*Exercise text*.
= = = = = = =

Of course, the war in Ukraine has laid bare Putin’s true imperialist ambitions to restore the Soviet empire by annexing its formerly held territories, but I derive no satisfaction from being proven right. For the man who once threatened to “hang me by the balls” is, undoubtedly, ultimately responsible for my current predicament.    

Georgian Dream, the political party that came to power after I stepped down, was established and continues to be run, behind the scenes, by billionaire oligarch Bidzina Ivanishvili — a man who made his fortune in 1990s Moscow and is widely understood to have close ties with Putin.  

And despite overwhelming support among the Georgian people for EU integration — an estimated 80 percent support joining — the Georgian Dream government shows increasing solidarity with Russia. While there is, of course, legitimate apprehension about being openly hostile to the Kremlin given the danger Georgia faces, the vast majority of Georgians support the Ukrainian cause, which the government is attempting to suppress.

The war in Ukraine has shed a light on Putin’s true imperialist ambitions to restore the Soviet empire | Dennis Grombkowski/Getty Images

When I returned to Georgia in October 2021, after eight years in exile, to support free and fair parliamentary elections, I was a healthy, energetic 54-year-old man. I was then immediately arrested by Georgian authorities and have been imprisoned ever since based upon hearsay and politically motivated charges of “abuse of power,” which only the Kremlin and the current Georgian government consider legitimate.   

And in detention, my health has declined precipitously; I am now dying.  

I have been systematically tortured, physically and psychologically, and there is currently evidence of heavy metal poisoning in my body. I now suffer from a bewildering array of over 20 serious illnesses, all of which developed in confinement.  

In light of all this, in mid-February, the European Parliament issued a resolution calling for my release and, noting Georgia’s democratic backsliding, it passed nonbinding resolutions calling for sanctions against Ivanishvili. Meanwhile, the Georgian Dream government continues to mock Western leaders, gleefully overseeing a rapid drift away from a European future for Georgia, as peaceful civilians are beaten and tear gassed for supporting democratic ideals.

= = = = = = =

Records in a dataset
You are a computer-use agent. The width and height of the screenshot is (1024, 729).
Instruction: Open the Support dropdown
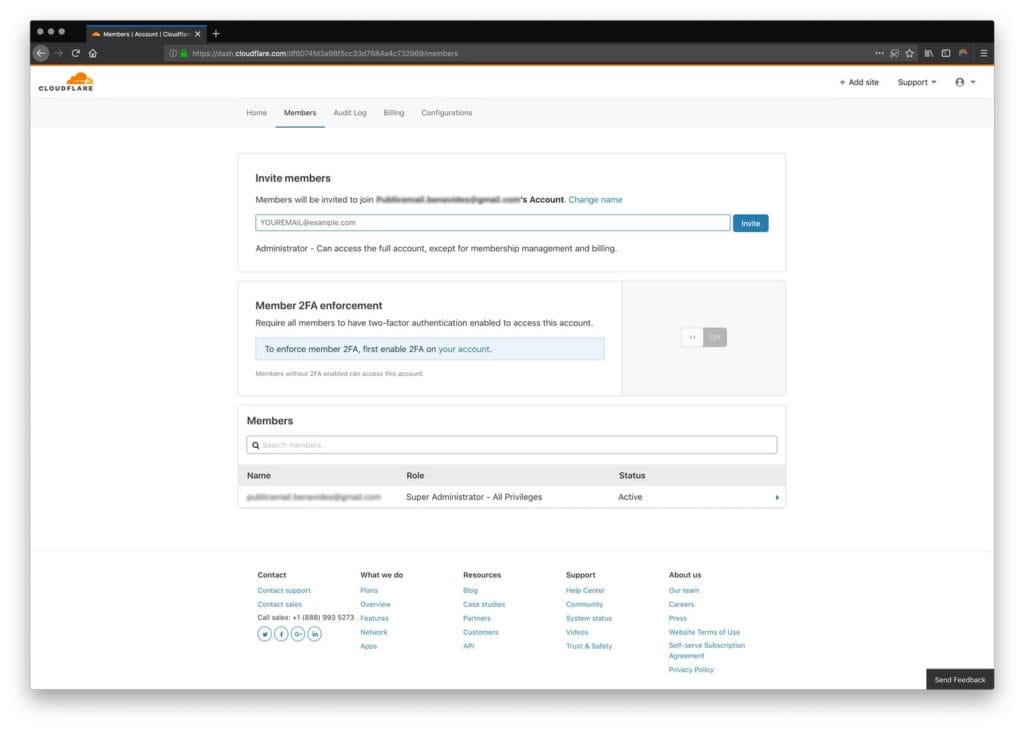(914, 82)
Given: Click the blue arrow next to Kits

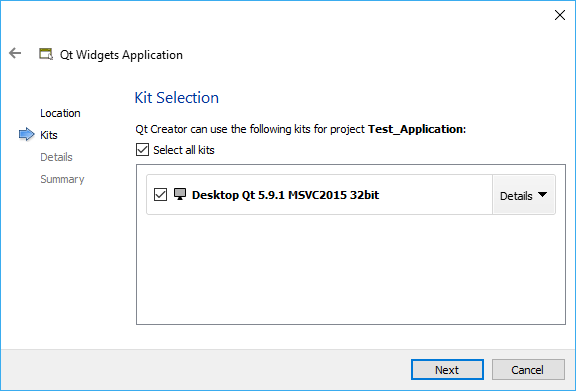Looking at the screenshot, I should (x=26, y=134).
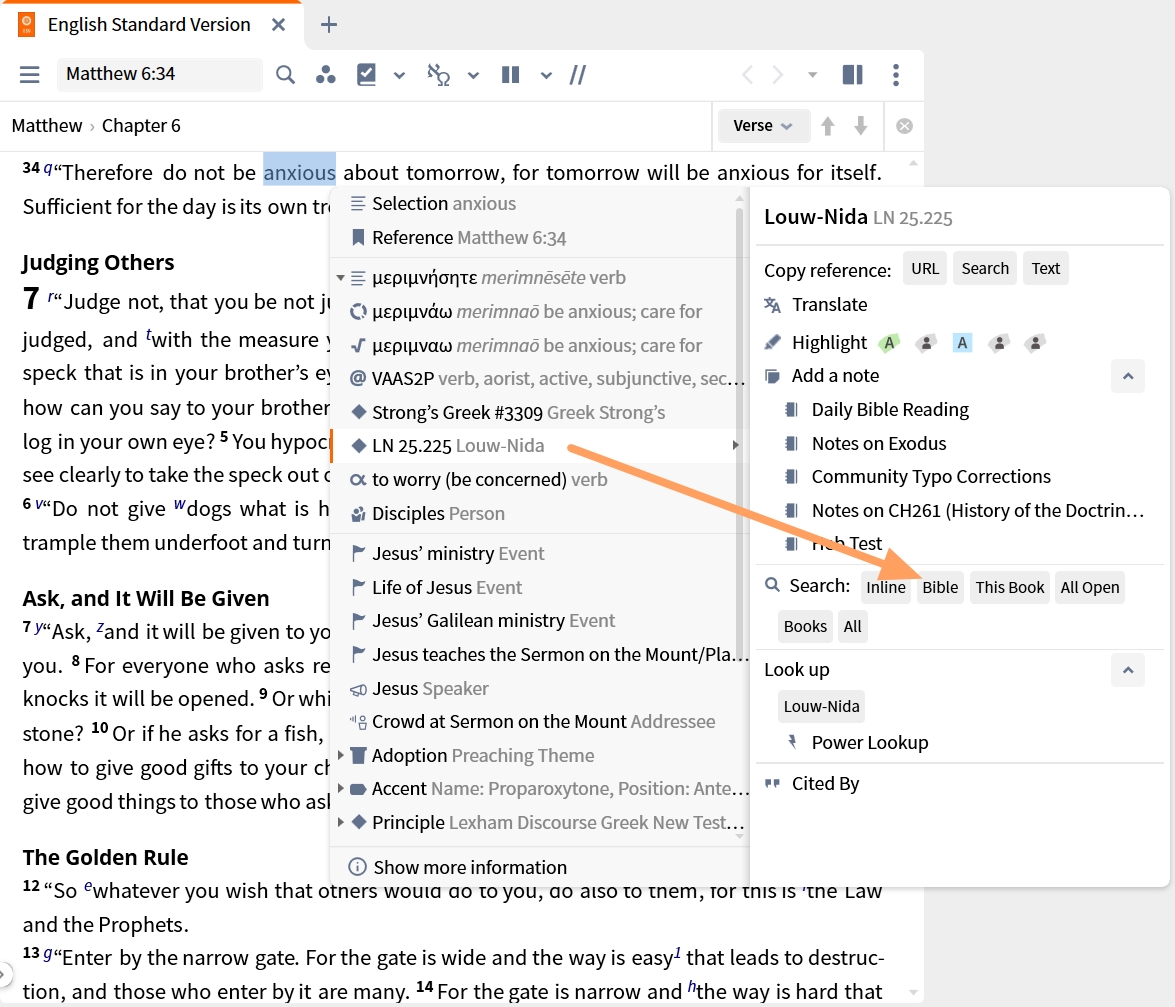The width and height of the screenshot is (1175, 1007).
Task: Toggle the interlinear icon in toolbar
Action: (438, 74)
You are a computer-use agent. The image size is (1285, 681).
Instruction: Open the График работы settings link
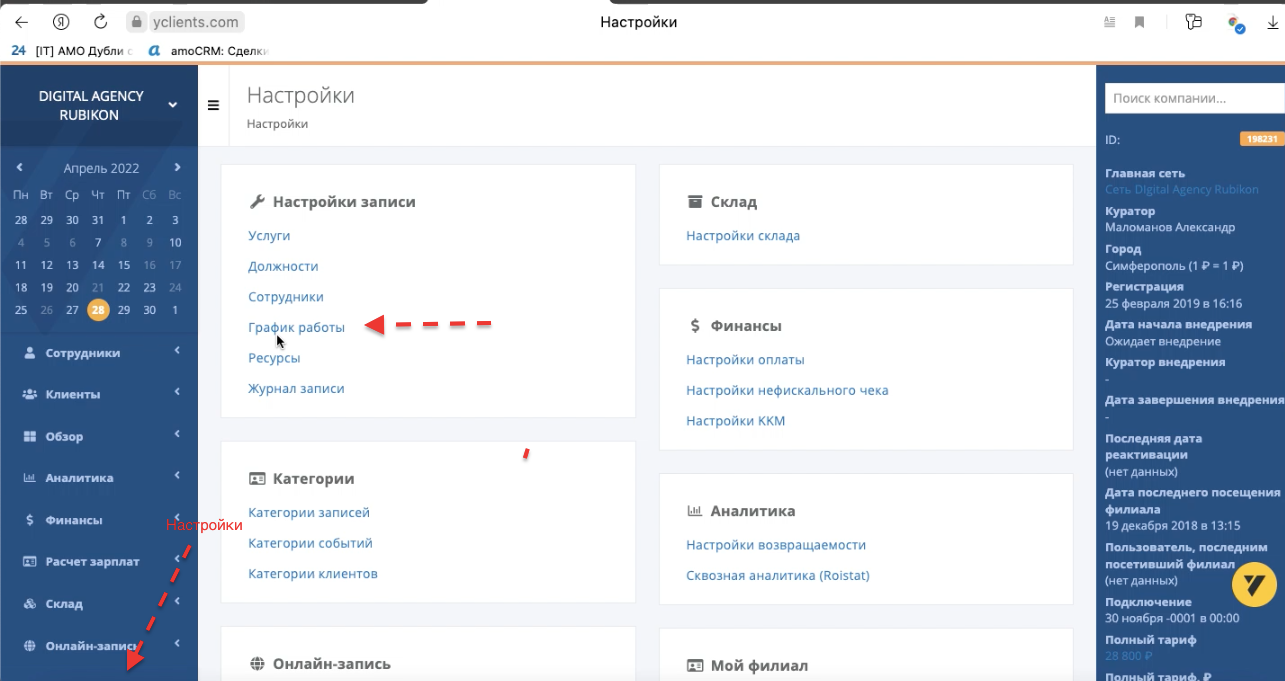tap(296, 327)
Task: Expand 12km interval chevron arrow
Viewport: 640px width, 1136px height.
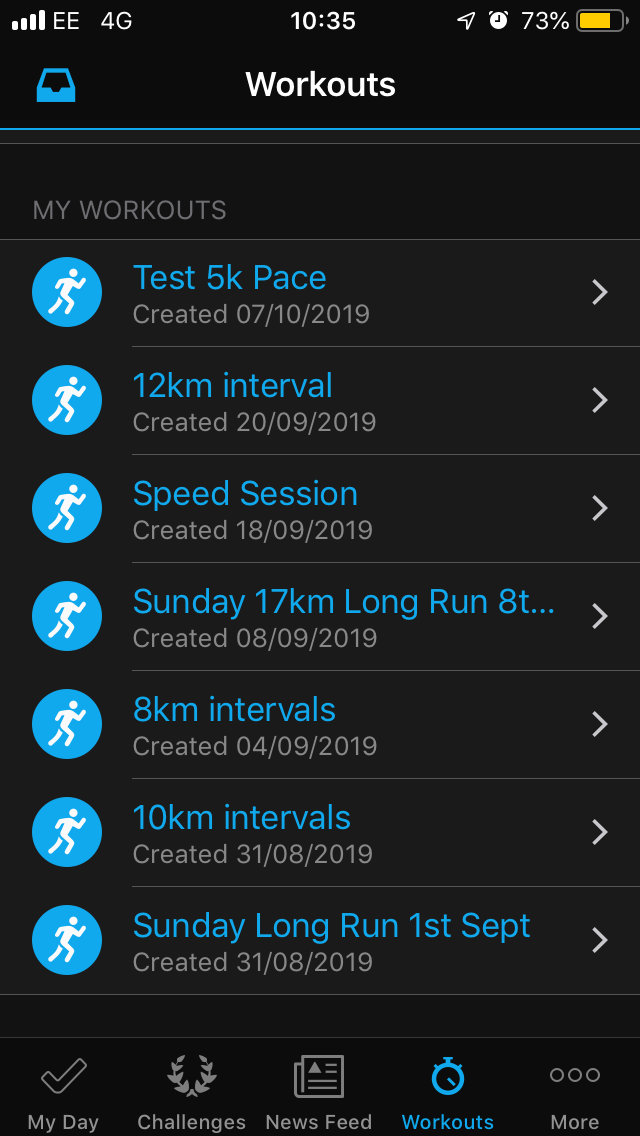Action: pos(599,400)
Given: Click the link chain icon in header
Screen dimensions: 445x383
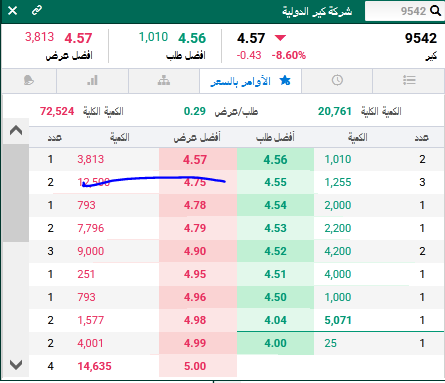Looking at the screenshot, I should tap(37, 10).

= = = = = = =

*Work item*. Rewrite everything from "Georgian Dream, the" down to "ties with Putin." in the text about Georgia, swapping "billionaire oligarch" for "wealthy businessman".

*Answer to the exercise*.
Georgian Dream, the political party that came to power after I stepped down, was established and continues to be run, behind the scenes, by wealthy businessman Bidzina Ivanishvili — a man who made his fortune in 1990s Moscow and is widely understood to have close ties with Putin.